- _POR HACER_:
a) Responde con la fuente:
(i) ¿Qué título tenía el artículo de The Economist?
(ii) Según el informe de Adecco, ¿cuántos españoles se fueron a trabajar al extranjero desde el inicio de la crisis hasta final de 2012?
(iii) De los jóvenes que van quedando, ¿qué proporción busca activamente trabajo fuera de España?
b) Enumera todas las organizaciones y publicaciones que nombra la fuente.

- _FUENTE_:
============================================================
España ha dado un completo vuelco a sus tendencias migratorias. The Economist publicaba recientemente un artículo titulado "Una gran migración" sobre cómo hemos pasado de recibir una importante inmigración neta a que sean los propios españoles los que se están yendo. Según un informe de Adecco que analiza datos del INE, desde el inicio de la crisis hasta final de 2012, alrededor de 400.000 españoles se han ido a trabajar al extranjero. El informe añade algo especialmente grave: los que se están yendo son principalmente jóvenes altamente cualificados. Y a eso hay que sumar que de los que van quedando, completamente infrautilizados y con la moral por los suelos, dos de cada tres están buscando activamente trabajo fuera de España. Los jóvenes españoles se dividen, en resumen, entre los que se han ido y los que quieren irse. Como decía el artículo de The Economist, España está perdiendo precisamente a aquellos a los que más necesita para refundar su economía.
============================================================
- _ENTRADAS EXTRAÍDAS_:
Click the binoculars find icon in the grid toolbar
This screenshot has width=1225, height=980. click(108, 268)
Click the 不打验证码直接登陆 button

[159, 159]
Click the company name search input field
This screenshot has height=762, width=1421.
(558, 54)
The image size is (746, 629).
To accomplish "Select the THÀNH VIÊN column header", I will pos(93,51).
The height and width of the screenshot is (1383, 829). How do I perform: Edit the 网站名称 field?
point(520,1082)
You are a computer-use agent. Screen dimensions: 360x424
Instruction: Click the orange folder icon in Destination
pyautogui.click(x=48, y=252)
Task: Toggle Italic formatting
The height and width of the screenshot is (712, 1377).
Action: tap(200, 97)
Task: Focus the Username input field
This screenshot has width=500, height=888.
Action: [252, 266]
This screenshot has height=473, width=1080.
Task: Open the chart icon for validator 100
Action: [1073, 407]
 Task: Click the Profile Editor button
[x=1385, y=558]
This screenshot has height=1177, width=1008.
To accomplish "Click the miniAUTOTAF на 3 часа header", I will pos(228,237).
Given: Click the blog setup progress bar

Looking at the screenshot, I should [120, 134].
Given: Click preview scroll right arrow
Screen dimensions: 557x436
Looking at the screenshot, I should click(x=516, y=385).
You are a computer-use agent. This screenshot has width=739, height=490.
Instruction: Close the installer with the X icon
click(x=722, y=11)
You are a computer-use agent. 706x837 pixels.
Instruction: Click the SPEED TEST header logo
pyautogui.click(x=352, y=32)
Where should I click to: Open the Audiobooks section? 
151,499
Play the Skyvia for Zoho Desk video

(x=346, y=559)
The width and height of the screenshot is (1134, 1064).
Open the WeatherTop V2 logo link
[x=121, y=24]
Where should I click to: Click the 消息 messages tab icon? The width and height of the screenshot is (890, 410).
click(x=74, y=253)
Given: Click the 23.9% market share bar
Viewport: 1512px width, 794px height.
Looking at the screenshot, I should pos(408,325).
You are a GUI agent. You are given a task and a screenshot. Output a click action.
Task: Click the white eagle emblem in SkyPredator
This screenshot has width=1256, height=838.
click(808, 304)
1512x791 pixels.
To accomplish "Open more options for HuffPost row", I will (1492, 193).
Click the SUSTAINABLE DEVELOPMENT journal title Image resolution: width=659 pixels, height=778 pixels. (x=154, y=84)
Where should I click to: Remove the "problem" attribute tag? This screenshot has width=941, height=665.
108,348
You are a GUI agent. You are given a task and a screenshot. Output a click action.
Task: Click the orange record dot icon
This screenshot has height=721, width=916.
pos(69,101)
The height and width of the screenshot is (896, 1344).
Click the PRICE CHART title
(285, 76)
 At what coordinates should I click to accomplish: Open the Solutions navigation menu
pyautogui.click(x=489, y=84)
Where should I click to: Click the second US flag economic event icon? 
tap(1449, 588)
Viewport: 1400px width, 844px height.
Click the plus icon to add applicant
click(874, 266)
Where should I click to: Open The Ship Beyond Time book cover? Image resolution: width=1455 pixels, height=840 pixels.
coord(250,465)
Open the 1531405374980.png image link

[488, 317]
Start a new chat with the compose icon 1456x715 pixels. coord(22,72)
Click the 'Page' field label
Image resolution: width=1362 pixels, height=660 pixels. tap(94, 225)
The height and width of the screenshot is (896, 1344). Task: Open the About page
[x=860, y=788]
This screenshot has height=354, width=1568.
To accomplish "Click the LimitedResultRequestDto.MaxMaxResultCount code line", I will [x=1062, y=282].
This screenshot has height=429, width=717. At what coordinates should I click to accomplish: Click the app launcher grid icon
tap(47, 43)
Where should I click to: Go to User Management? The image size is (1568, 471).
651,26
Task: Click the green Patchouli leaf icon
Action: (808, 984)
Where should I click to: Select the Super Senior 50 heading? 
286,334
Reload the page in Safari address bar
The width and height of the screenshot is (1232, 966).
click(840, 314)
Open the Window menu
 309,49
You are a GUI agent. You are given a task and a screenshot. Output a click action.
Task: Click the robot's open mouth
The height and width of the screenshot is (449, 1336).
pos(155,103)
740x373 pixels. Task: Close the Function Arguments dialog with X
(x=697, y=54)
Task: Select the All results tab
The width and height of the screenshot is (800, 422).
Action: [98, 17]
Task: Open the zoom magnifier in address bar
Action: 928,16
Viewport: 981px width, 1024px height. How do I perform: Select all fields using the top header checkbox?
============================================================
- _RESULTADOS FINALES_:
a)
(i) "Una gran migración"
(ii) Alrededor de 400.000
(iii) Dos de cada tres

b) The Economist, Adecco, INE